20.一种非人类来源和/或非人类食品来源的乳杆菌属细菌，所述乳杆菌属细菌已进行修饰以表达异源抗原并在个体内激发免疫应答。

21.依照权利要求20的细菌，其中：

(a)所述天然或未修饰的植物乳杆菌对于所述个体是外源性的

或者不存在于人类胃肠道或粘膜内；

(b)所述抗原在细胞内和/或在细胞表面上表达；和/或

(c)所述抗原是一种免疫原。

22.一种乳杆菌属细菌，所述乳杆菌属细菌已进行修饰以在细胞内和/或在细胞表面上表达异源抗原，并在个体内激发免疫应答，并且所述乳杆菌属细菌能够在所述个体的胃肠道内保持至少7天。

23.依照权利要求18至22中任一项的乳杆菌属细菌，所述乳杆菌属细菌是植物乳杆菌或者是用于疫苗的乳杆菌属细菌。

24.一种适用于细胞内表达或暴露(在细胞表面上)性表达外源抗原的表达载体，所述表达载体能够在胃肠道内条件下在植物乳杆菌内表达所述异源抗原。

25.依照权利要求19至24中任一项的细菌，所述细菌用于人类或动物体的预防或治疗方法。

26.一种乳杆菌属细菌用于生产疫苗的用途，所述乳杆菌属细菌已经进行修饰，从而在细胞内和/或在所述细胞表面表达异源抗原，所述疫苗用于未修饰的植物乳杆菌对其是外源性的个体。

27.依照权利要求26的用途，其中所述未修饰的乳杆菌属细菌是植物乳杆菌、不存在于人类(所述菌株是内源性的)或不存在于哺乳动物胃肠道或粘膜。

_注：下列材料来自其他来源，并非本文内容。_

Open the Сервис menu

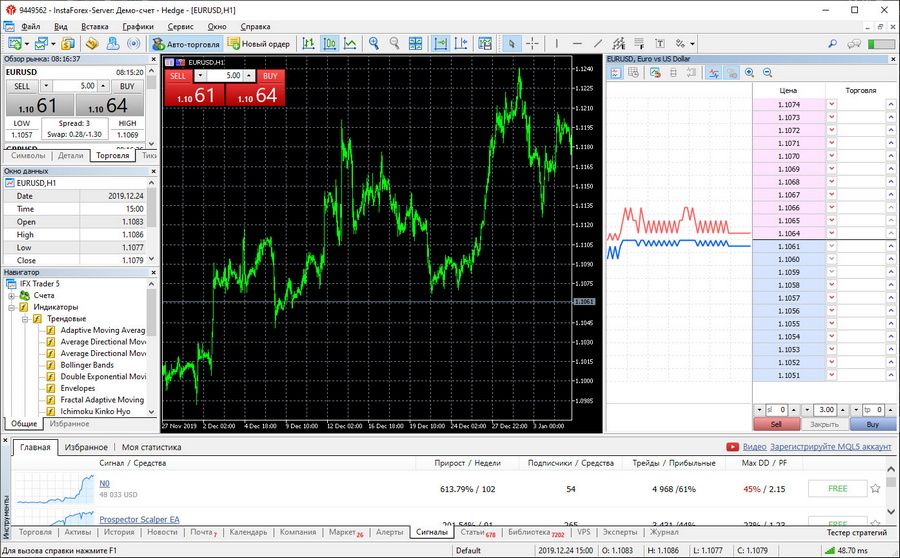pos(181,26)
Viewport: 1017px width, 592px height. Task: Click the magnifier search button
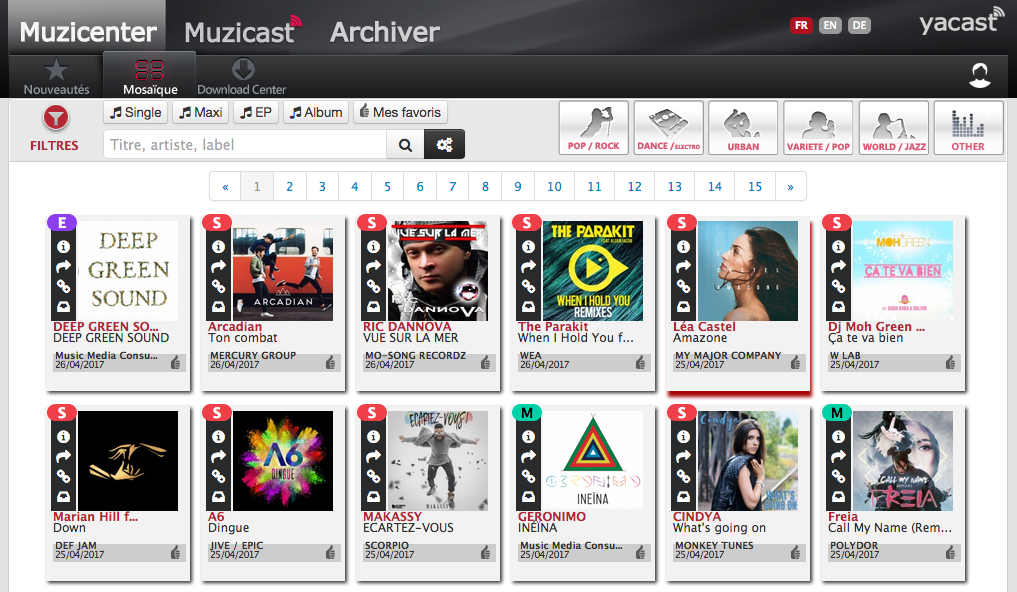[x=405, y=145]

28.依照权利要求19至24中任一项的细菌的用途，所述细菌用于生产疫苗。

29.依照权利要求28的用途，其中所述疫苗适合口服给予和/或给予时激发免疫应答。

30.依照权利要求26至29中任一项的用途，所述应用是用于治疗或预防破伤风。